We had many family ski trips when I was a kid – the old single chair adjacent to Ruthy’s Run at Aspen was my first experience on a chair lift, at the age of seven. This is one of many stories I have written about the Adzick Family Alpine Skiing adventures, about a spring skiing excursion to Montana.
The Blizzard Ski Club had assembled 100 kids from in and around Minneapolis to take the train to Billings and ski Red Lodge Mountain, for a full week of corn snow, clear blue skies, new friends, goggle eyes and – for my family – my mother’s 40th birthday. The freedom we kids enjoyed was a celebration of life at its very best. I skied alone, not by choice, mostly by will and reckless abandon. By mid-week, the entire flatlander club was well equipped with mountain legs, including me.

George Adzick at A-Basin 1982 in Daphne style, a Bernard Altman sweater, jeans, Nordica Astro Bananas, and 210 Blizzards.
One afternoon, from a chairlift, I spotted a group of skiers making their way down the highest and most difficult terrain on the mountain, romping from one mogul to another. My privileged view triggered a deliberate pre-teen unraveling of my inner self.
As the tiny figures below expressed their joy of dancing with gravity, they braided past one another and through the trees, leaped the knolls and carved the fall line. Random movements separated their individual styles, but they would remain in formation, as if a squadron.
These men were the finest skiers I had ever seen, an eight-year-old watching a regiment of heroes rapidly moving downhill as I slowly ascended past them. The sounds of their skis on the snow added to this wave of splendor, brilliance and grandeur. I was overwhelmed.
“Dad!”, I shouted as they skied beneath my chair. I was the only rider on what may have been halfway to a never-ending ascent. “Wait!” I yelled down as I moved uphill away from them. Our paths had crossed. “Wait!” They all stopped, in an instant.

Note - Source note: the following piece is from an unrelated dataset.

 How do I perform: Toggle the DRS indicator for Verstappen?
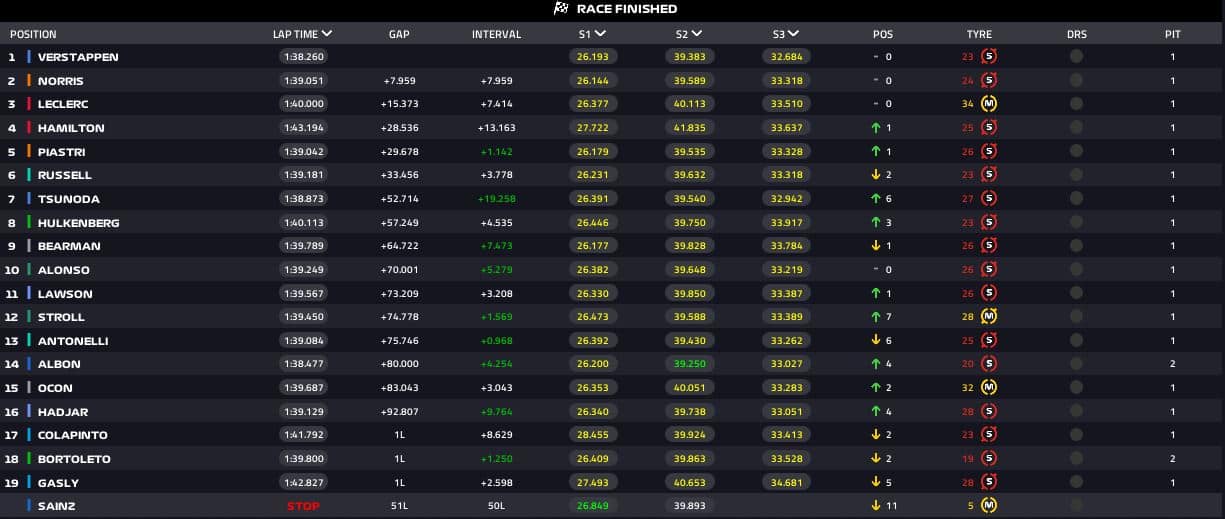coord(1076,57)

My dad looked up. I was in agony. Would he wait for me to join him? Would they all wait? Any of them? I twisted around to keep them in sight as the chair moved further away. Then, the unspeakable. The squadron of men I so desperately wanted to join, to romp with and braid with, to show my stuff, to keep up with, in a blink turned in unison down the fall line in real time. It was a portrait of magnificence, the rare beauty of elite christie in unison, for my eyes only.

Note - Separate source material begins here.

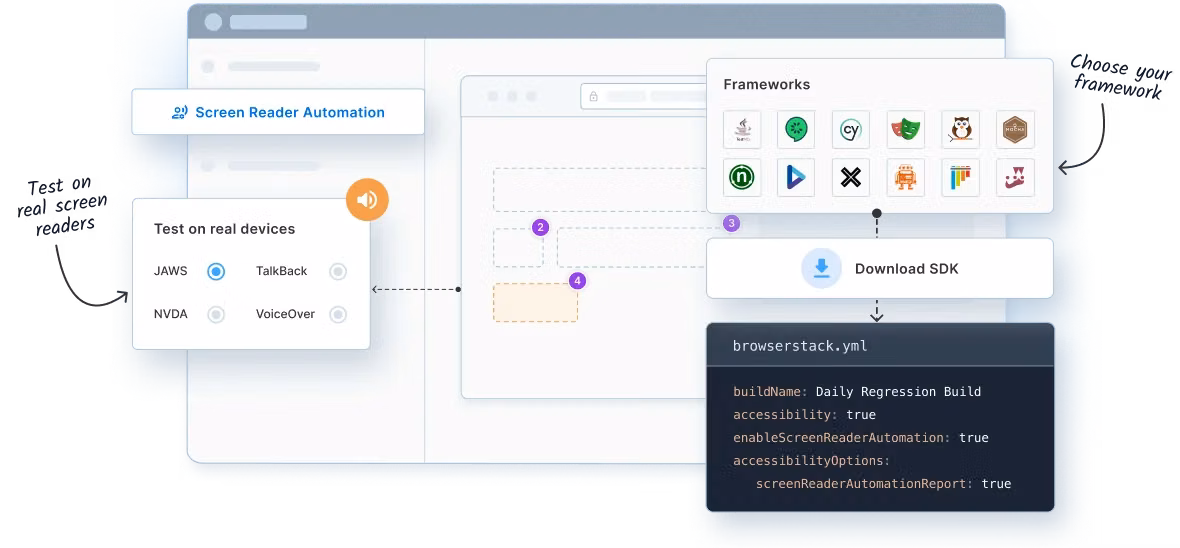Click the Cypress framework icon
The height and width of the screenshot is (548, 1180).
point(851,130)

They didn’t wait, and I had but one choice to take command of my destiny, to experience inclusion in this squadron of alpine masters, so I did it.
I worked my way to the edge of the moving chair and jumped 40 feet off. I hit the ground hard, luckily everything intact, and quickly pulled myself together to catch them. I pointed my skis down the mountain and thought of nothing but the coming glory of my gallantry.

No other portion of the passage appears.